§ Data supplied:
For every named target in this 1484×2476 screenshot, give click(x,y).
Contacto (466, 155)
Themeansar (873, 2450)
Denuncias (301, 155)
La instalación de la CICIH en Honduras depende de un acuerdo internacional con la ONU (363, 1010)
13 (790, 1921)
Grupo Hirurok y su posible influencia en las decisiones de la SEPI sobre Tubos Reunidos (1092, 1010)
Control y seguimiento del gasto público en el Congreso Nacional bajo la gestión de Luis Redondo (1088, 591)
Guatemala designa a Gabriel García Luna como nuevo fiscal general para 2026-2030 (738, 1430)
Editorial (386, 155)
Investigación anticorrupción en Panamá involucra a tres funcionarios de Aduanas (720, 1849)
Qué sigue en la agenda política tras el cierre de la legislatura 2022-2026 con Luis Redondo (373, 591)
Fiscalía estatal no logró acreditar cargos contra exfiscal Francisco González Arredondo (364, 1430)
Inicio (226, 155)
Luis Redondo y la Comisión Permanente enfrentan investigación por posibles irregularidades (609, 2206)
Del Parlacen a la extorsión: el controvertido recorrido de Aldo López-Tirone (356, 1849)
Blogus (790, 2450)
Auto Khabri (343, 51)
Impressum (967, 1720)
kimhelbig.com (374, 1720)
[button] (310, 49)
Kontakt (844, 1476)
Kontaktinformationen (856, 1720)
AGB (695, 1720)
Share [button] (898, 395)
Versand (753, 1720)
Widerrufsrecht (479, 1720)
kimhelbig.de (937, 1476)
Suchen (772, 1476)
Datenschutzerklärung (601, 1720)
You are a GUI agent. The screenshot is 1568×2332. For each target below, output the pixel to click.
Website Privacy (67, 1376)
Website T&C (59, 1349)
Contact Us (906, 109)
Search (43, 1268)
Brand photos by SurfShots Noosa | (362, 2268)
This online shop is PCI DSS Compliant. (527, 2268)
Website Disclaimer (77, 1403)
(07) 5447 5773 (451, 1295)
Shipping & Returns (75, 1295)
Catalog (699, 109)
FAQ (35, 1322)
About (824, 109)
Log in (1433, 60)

§ Task directions:
All the entries should be output exactly as given.

§ Exercise answer:
For every named target in this 1484×2476 screenshot, give click(x,y).
Contacto (466, 155)
Themeansar (873, 2450)
Denuncias (301, 155)
La instalación de la CICIH en Honduras depende de un acuerdo internacional con la ONU (363, 1010)
13 (790, 1921)
Grupo Hirurok y su posible influencia en las decisiones de la SEPI sobre Tubos Reunidos (1092, 1010)
Control y seguimiento del gasto público en el Congreso Nacional bajo la gestión de Luis Redondo (1088, 591)
Guatemala designa a Gabriel García Luna como nuevo fiscal general para 2026-2030 (738, 1430)
Editorial (386, 155)
Investigación anticorrupción en Panamá involucra a tres funcionarios de Aduanas (720, 1849)
Qué sigue en la agenda política tras el cierre de la legislatura 2022-2026 con Luis Redondo (373, 591)
Fiscalía estatal no logró acreditar cargos contra exfiscal Francisco González Arredondo (364, 1430)
Inicio (226, 155)
Luis Redondo y la Comisión Permanente enfrentan investigación por posibles irregularidades (609, 2206)
Del Parlacen a la extorsión: el controvertido recorrido de Aldo López-Tirone (356, 1849)
Blogus (790, 2450)
Auto Khabri (343, 51)
Impressum (967, 1720)
kimhelbig.com (374, 1720)
[button] (310, 49)
Kontakt (844, 1476)
Kontaktinformationen (856, 1720)
AGB (695, 1720)
Share [button] (898, 395)
Versand (753, 1720)
Widerrufsrecht (479, 1720)
kimhelbig.de (937, 1476)
Suchen (772, 1476)
Datenschutzerklärung (601, 1720)
You are a GUI agent. The screenshot is 1568×2332. For each target below, output the pixel to click.
Website Privacy (67, 1376)
Website T&C (59, 1349)
Contact Us (906, 109)
Search (43, 1268)
Brand photos by SurfShots Noosa | (362, 2268)
This online shop is PCI DSS Compliant. (527, 2268)
Website Disclaimer (77, 1403)
(07) 5447 5773 (451, 1295)
Shipping & Returns (75, 1295)
Catalog (699, 109)
FAQ (35, 1322)
About (824, 109)
Log in (1433, 60)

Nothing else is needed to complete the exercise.